VIOLÊNCIAS NO TRABALHO VIVENCIADAS POR PROFISSIONAIS DOS SERVIÇOS PÚBLICOS DE SAÚDE: UMA REVISÃO ESCOPO
Violência no Trabalho; Saúde do Trabalhador; SUS; Revisão de Escopo.
Esta dissertação investiga as formas de violência no trabalho enfrentada por profissionais do Sistema Único de Saúde (SUS), seus impactos na saúde dos trabalhadores e as lacunas na produção científica sobre o tema. Com base em uma revisão de escopo de 26 artigos publicados entre 2006 e 2023, o estudo identificou que 69,2% das pesquisas foram realizadas nas regiões Sul e Sudeste, sendo 65,4% vinculadas à área da Enfermagem, revelando desigualdades epistêmicas e a sub-representação de marcadores como raça, gênero e territorialidade. A análise revelou que 76% dos estudos tratam a violência de forma genérica, sem vinculação a determinantes estruturais, e 80,8% carecem de fundamentação teórica explícita, limitando análises críticas. A pandemia de COVID-19 catalisou publicações (15,4% em 2020), mas expôs o caráter reativo da pesquisa, que naturaliza a violência como “custo inevitável” do trabalho no SUS. Os resultados apontam três eixos temáticos: (1) violência contra enfermeiros, marcada por assédio moral e subnotificação; (2) vulnerabilidade na Estratégia Saúde da Família (ESF), associada à precariedade institucional e riscos territoriais; (3) impactos psicossociais, como burnout e transtornos mentais, frequentemente psicologizados.

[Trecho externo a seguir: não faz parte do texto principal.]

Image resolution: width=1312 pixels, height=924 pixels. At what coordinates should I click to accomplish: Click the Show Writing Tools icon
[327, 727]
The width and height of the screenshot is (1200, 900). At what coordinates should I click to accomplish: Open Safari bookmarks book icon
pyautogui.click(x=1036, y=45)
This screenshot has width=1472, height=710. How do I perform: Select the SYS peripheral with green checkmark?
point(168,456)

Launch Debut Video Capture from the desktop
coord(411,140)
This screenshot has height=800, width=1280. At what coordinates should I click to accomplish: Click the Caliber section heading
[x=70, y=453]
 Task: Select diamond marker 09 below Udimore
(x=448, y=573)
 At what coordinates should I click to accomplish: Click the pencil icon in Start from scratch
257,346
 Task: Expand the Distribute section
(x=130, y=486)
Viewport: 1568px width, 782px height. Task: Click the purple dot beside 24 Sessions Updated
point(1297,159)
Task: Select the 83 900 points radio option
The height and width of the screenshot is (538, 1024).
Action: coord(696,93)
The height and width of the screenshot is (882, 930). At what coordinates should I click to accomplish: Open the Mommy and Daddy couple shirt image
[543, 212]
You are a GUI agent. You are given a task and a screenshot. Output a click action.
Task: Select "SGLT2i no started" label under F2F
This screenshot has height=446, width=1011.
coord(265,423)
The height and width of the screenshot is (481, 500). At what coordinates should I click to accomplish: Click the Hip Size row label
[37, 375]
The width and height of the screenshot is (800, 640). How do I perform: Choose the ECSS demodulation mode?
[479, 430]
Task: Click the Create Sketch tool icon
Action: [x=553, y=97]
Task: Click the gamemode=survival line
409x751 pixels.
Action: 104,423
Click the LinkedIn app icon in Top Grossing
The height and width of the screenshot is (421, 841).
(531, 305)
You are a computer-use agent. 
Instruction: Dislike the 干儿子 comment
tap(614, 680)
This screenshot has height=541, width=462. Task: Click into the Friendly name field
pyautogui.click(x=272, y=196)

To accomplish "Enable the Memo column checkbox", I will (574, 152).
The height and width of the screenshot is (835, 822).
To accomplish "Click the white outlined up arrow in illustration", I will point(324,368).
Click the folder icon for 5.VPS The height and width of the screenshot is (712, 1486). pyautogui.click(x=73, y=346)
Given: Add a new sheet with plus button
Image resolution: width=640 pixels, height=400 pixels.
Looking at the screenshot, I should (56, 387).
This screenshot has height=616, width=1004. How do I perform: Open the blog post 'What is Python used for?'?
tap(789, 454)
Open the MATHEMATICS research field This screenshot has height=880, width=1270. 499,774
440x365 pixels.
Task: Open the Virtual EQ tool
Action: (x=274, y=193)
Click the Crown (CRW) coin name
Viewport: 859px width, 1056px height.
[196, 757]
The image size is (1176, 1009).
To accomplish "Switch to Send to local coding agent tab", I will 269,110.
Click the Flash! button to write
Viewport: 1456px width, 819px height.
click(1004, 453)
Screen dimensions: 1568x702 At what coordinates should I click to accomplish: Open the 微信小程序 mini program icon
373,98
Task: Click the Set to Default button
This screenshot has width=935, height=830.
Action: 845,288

Os resultados também apontam para uma fragmentação das redes de pesquisa e a invisibilização de vozes do Norte/Nordeste, reforçando um epistemicídio que silencia experiências periféricas. Conclui-se que enfrentar a violência no SUS exige romper com modelos que naturalizam o adoecimento, transformando o sistema em um espaço onde cuidar não signifique adoecer. O estudo reforça a urgência de alianças entre academia, gestores e movimentos sociais para traduzir evidências em práticas que valorizem a dignidade do trabalho em saúde.